Старостин, подумав, кивнул.
– Умеешь, когда хочешь… Дай команду все батальоны "Львов" перевести на казарменное положение. Сегодня же! Все понял? – Он перевел взгляд на Артемьева. – У тебя есть вопросы?
– Нет. – "Повязал-таки, сука! При свидетеле повязал! Очень хорошо, мне теперь терять нечего". – Одно хочу уточнить, Иван Иванович. По н а ш е й игре .
– Да ? – Старостин заворочался в кресле, приподнялся, давая понять, что основное сказано.
– Если информация, которую я передам нашим друзьям, скажем так, не подтвердится… Будем до конца реалистами, возможны любые неожиданности, да? Меня раздавят, так и знайте. Но раздавят и Движение. Мы заплатим за срыв большой игры все до последнего цента. О наших заграничных вкладах они знают практически все. Прошу это учитывать.
– К чему ты клонишь, я не пойму? – насторожился Старостин.
– Вы должны отдать себе отчет, чтобы ни произошло после моего отлета и до двенадцати часов завтра, кто бы не появился на экране телевизора, он обязан повторить слово в слово наши обязательства. Фактически это будет означать конец "русского долга". Биржа рухнет в одну секунду. Наши друзья начнут атаку. Поймите, эта операция во многом определит вектор развития на ближайшее столетие.
– Это мне понятно.
– Тогда поймите главное. Срывов быть не должно. Иначе – крах! Дуракам деньги доверять нельзя. У нас отнимут все. Наш пай останется в общем котле под попечительством гарантов. Они умеют ждать. Будут хранить наш пай, пока не придет человек и не предъявит на него права. И не примет на себя негласные обязательства, которые мы, лопухи, не потянули.
– Здесь не дети, Кирилл. Не пускай пузыри! – Старостин поморщился.

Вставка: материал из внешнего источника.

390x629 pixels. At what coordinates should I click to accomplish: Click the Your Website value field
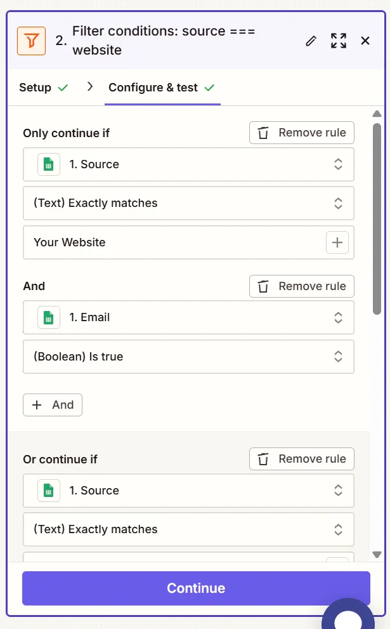point(171,242)
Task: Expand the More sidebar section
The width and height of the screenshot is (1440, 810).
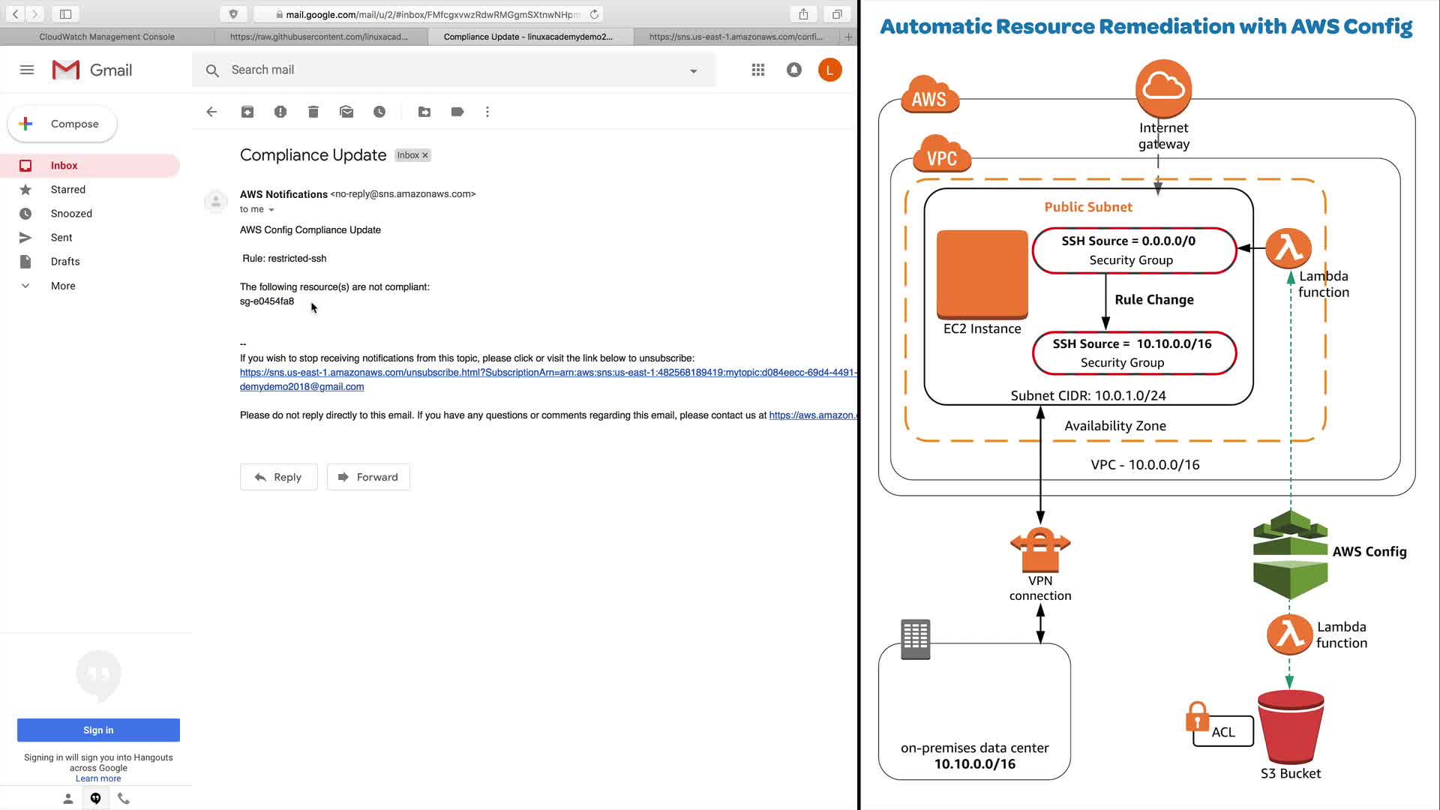Action: tap(63, 286)
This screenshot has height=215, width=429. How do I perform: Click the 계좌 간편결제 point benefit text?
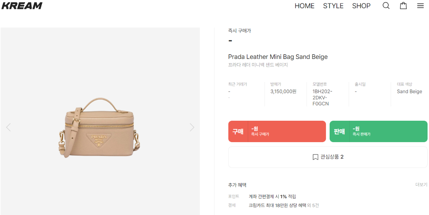click(x=272, y=196)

– Тогда, как взрослым, я поясню. На личные счета, – он по очереди посмотрел на Старостина и Кочубея, – на личные счета это правило распространяется в полной мере. Не сомневаюсь, варианты отхода вами рассматривались. Но ни один банк не заинтересован изымать деньги из оборота. Не удержали власть, не удержим и деньги. Умереть после операции аппендицита или от инфаркта где-нибудь в альпийской клинике я, да и вы, надеюсь, желанием не горите.
– Я понял тебя, Кирилл. – Старостин встал и протянул ему руку. Улыбнулся одними глазами. – Передай, я никогда не планировал закончить свои дни в бунгало с бассейном на личном острове.
– Очень хорошо, Иван Иванович, что мы в с е друг другу сказали.
– Да, какие непотнятки меж своими! – Старостин крепко пожал ему руку. – Все, поехали, ребятки! Время не ждет. До встречи через две недели, Кирилл.
Он проводил Артемьева и Кочубея до лифта, сам нажал кнопку. Придержал за локоть Артемьева, тот уже расслабился и колючего взгляда Старостина выдержать не смог, отвел глаза.
– Не подкачай, Кирилл. Лучше тебя у меня нет. Связь держи постоянно. Кочубея не жалей, ему, худосочному, много спать вредно. Буди в любое время ночи. Понял?
Он чуть развернул Артемьева, заставив смотреть себе в глаза.
Артемьева умел понимать невысказанное. Молча кивнул и вошел в лифт.